Here is an intro to cryptocurrency and blockchain – there will probably be a lot of new scary words, but we promise we’re going to break them down for you. If you’re new to crypto then welcome! We’d like to assure you that it is a lot less scary than some people make it sound, provided you know what you’re doing. 

A lot of the information in this article is unnecessary for the day to day usage of crypto currency. 

If you’re brand new, the most important section is Public and Private Keys, Wallet Addresses, and Seed Phrases

What is Cryptocurrency?

Cryptocurrency is a type of digital or virtual currency that uses cryptography for security. The only requirement for something to officially be a “cryptocurrency” is that it uses cryptographic techniques to secure transactions. 

Today the term “cryptocurrency” typically refers to digital currencies that operate on decentralized systems called “blockchains”.

In this article (and across this site), when we say “crypto” or “cryptocurrency,” we are exclusively talking about blockchain-based cryptocurrencies, such as Bitcoin, Ethereum, Solana, and many others.

What is Cryptography?

Cryptography is the practice of securing information by converting it into a format that can only be read by someone who has the correct key to decrypt it. 

While cryptography is a deep and complex subject, here’s a brief overview of some of the key parts:

Asymmetric Encryption

Encryption is the process of converting plain text into a coded format, called “ciphertext.” Only someone with the correct key can decrypt this coded information and read the original message. 

Analogy: Think of traditional encryption as having a lock on an office building.

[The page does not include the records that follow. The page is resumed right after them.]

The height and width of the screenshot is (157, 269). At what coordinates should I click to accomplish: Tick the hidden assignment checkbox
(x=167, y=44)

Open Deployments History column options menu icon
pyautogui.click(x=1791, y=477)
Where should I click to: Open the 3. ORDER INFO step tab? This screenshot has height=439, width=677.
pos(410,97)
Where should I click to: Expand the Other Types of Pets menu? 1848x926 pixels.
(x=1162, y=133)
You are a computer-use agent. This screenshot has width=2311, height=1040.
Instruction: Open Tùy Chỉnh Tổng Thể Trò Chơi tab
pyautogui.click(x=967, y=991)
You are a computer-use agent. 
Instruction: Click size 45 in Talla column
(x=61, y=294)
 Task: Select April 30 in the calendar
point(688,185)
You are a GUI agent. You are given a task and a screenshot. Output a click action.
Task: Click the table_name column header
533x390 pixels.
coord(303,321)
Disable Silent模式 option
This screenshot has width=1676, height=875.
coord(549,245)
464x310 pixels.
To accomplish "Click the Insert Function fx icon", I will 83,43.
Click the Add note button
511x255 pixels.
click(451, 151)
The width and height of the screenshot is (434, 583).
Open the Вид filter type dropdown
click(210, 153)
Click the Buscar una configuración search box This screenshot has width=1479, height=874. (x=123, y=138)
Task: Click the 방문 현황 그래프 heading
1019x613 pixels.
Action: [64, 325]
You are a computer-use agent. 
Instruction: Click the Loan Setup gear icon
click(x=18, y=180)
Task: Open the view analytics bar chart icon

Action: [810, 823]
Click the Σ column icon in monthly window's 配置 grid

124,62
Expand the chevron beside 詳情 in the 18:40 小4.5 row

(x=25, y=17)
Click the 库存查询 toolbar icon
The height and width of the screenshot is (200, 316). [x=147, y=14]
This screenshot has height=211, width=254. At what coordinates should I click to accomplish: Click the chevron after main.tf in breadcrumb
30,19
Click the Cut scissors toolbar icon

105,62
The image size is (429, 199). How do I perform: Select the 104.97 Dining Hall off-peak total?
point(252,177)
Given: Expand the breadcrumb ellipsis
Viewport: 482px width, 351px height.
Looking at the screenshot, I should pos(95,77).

Many people can both lock and unlock the door if they have the key.

Crypto uses “asymmetric” encryption. This is where there are two types of keys; a private and public one. Anyone can “lock” the information with a public key; but only the holder of the private key can “unlock” it. 

Most often in crypto this is the transfer of funds; anyone can send funds securely to your wallet, but only you can get them out. 

Analogy: Think of asymmetric encryption like a postbox. Anyone can add mail to it; but only the postman can get the mail out of it, as he has the only key. 

Digital Signatures:

Think of digital signatures as cryptographic “proofs” that a transaction has been authorized by the holder of a private key. When you send cryptocurrency, your private key generates a digital signature, which anyone can verify using your public key. This ensures that the transaction is authentic and hasn’t been tampered with.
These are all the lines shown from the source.